Impressioni di Parigi. Ernests Gulbis: l’ultimo top ‘spleen’
Impressioni di Parigi: il grande ritorno circolare di Simone Bolelli
Era Parigi. Quando l’ho visto la prima volta me ne sono innamorato. Di fronte a lui c’era Djokovic. Non ancora il RoboNoleMasticaTutti, ma già l’uomo di gomma proiettato nella sua autistica prospettiva cannibalesca, anche se “just for due anni”. Erano giovani. Da certi sguardi, da certe intensità negli scambi, si capiva che erano amici e che da giovanissimi era Ernesto quello più bravo. L’arco disegnato dalla triade gamba-schiena-braccio nel movimento di servizio di Gulbis mi ha colpito come pura bellezza classica. Il rovescio di Nole era già un capolavoro cinetico ma la fiondata bimane di Ernests era misteriosamente morbida nella sua crudeltà definitiva.
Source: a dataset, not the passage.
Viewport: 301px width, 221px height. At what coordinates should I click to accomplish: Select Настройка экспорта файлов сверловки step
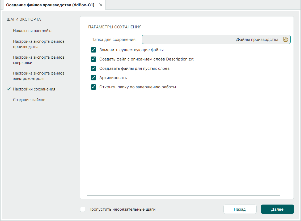39,60
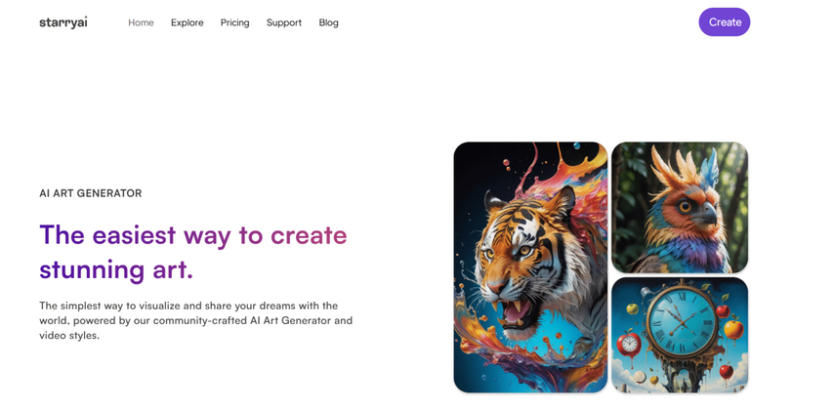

In tre o quattro set tiratissimi ha vinto Nole ma, in quel giorno parigino, il futuro mi sembrò scritto. Dopo Safin un altro matto avrebbe regalato giornate indimenticabili al tennis e sospiri proibiti alle signore. Perché Gulbis è uno di quegli essere umani privilegiati che se gli metti due stracci sembra elegantissimo, se lo vesti Giorgio Armani rimane sexualmente arruffato e se lo svegli in piena notte con una racchetta in mano ti spara due ace tra uno sbadiglio e un sorriso svogliato. Poi le cose sono andate diversamente e non credo che la causa sia solo da ricercare nei limiti tecnici del suo diritto-Albatros, quasi inguardabile. Scalpi importanti, una comparsata nella top 10 e poi via, risucchiato dalla complessità della vita, da Dostoevskij o da chissà cos’altro.
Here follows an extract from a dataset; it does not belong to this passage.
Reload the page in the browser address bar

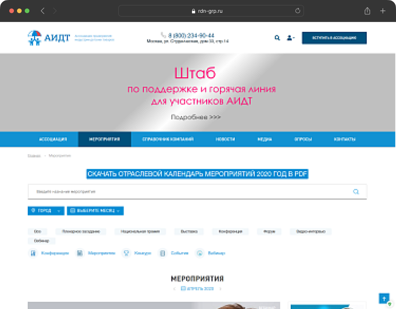[x=297, y=11]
Poi di nuovo Parigi. Il piccolo principe ricompare sul mio schermo. Sembra passata una vita. Il campo sarà il numero 407. Poca gente sugli spalti. Dall’altra parte della rete Berrettini. Il nuovo prospetto italico. Una specie di Cilic minore. Più legnoso nei movimenti, più debole nel rovescio ma infinitamente più intelligente nel capire il gioco. Tra lui e il suo futuro ci sono solo due piedoni difficili da addomesticare. Gulbis mi sembra un sopravvissuto. Come incontrare Jim Morrison cinquantacinquenne che porta a spasso il cane. Se possibile la barba lo rende ancora più bello. Mi ha sempre dato l’idea di essere uno di quelli che quando entra in un bar tutte le donne cominciano a parlare sottovoce. Uno così lo ami o lo odi. L’arco del servizio è ancora pura bellezza classica. Il rovescio la solita estensione nervosa del cervello. Il dritto-Albatros la ruota della fortuna. Perde anche questa volta. Per meriti di Berrettini ma anche per altro.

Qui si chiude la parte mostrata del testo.